3 thoughts on “Literacy Narrative & Reflections from Josh B.

  1. Alison Lowenstein-Isaacs

    Hi Josh,

    I love this. I like the language you use in the assignment’s description, and especially the use of the word, empowerment. My only question is how are you planning on handing out this assignment? Is this the handouts for the unit or do you hand this packet out at once. If so, it might be a bit overwhelming to receive it all at once. I know students like to plan ahead, but I think it might be nice to dispense the information throughout the course of a few weeks. I would also think a two or three page document that highlights the basics of the assignment might be good for students to have on hand. I use blackboard and put assignment sheets in announcements and students refer to it. I also usually have the rubrics separate from the assignment and hand those out during peer review.

    I am awful at using open lab, because I usually use blackboard. One of my 2020 goals is to be better at using Open Lab. I am telling you this because I think I uploaded my narrative, but If you don’t see it, please email me. I look forward to hearing your comments.

    Best,
    Alison

    1. Carrie Hall

      So, Josh, the only one of these options that’s actually a literacy narrative is option 3. While the other 2 may be interesting assignments (though they would require specific scaffolding, I think– I know classes that have dealt with both of these prompts and I know how they often go) the purpose of the Lit Narrative is to think about students’ relationship to **language** in some way. Sometimes we stray from this slightly and have them write about their experiences with education, but the first two prompts don’t deal with either.

      We specifically want people to examine themselves as writers and their relationship to the page and the classroom. It’s not that there’s not a place for those other questions, but that is not what this particular assignment asks.
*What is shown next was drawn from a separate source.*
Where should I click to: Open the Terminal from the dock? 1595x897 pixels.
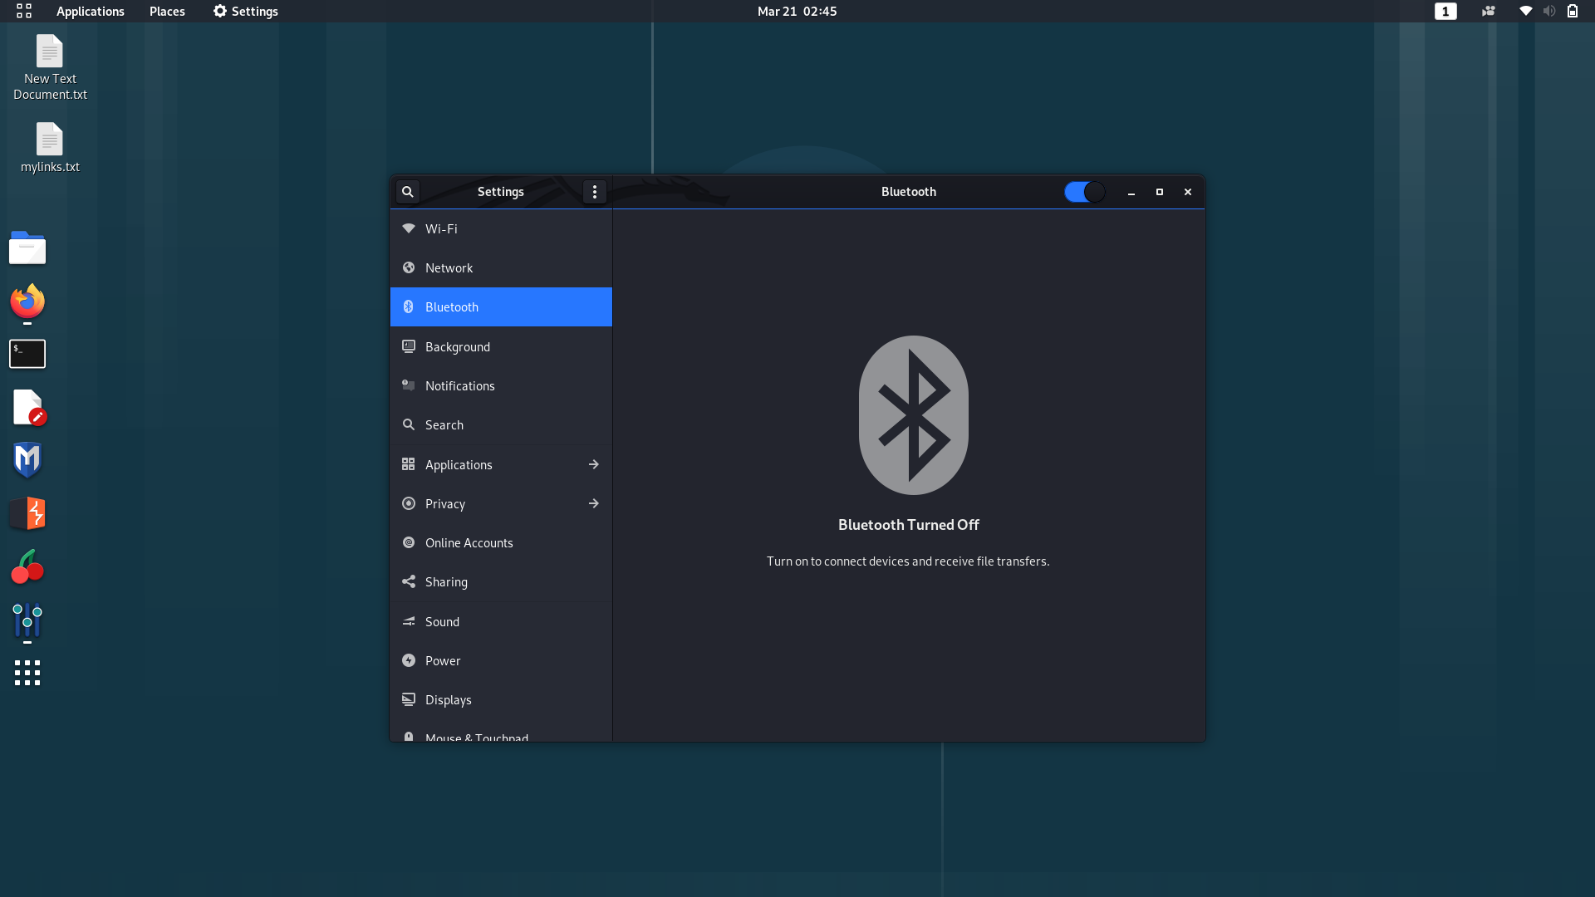[27, 354]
      What I’d like to see here is more of what you’re asking them to read to get them to think about their reading/ writing, and what you’ll be grading them on so that they have some gauge of where they stand. Keep in mind that this is their first college writing assignment. While you want them to feel free to express themselves, you want to provide enough structure they know where to begin.

      I think the questions you ask are good– but there may be too many of them. As it stands, I’m not quite sure a student would know what to do (and you’re asking them to write a 5 paragraph essay– why is that?) I would suggest you give them a few examples of literacy narratives with a few different structures and ask them to use the one that speaks to them the most as a model. This will give them a more organic, real-world starting point.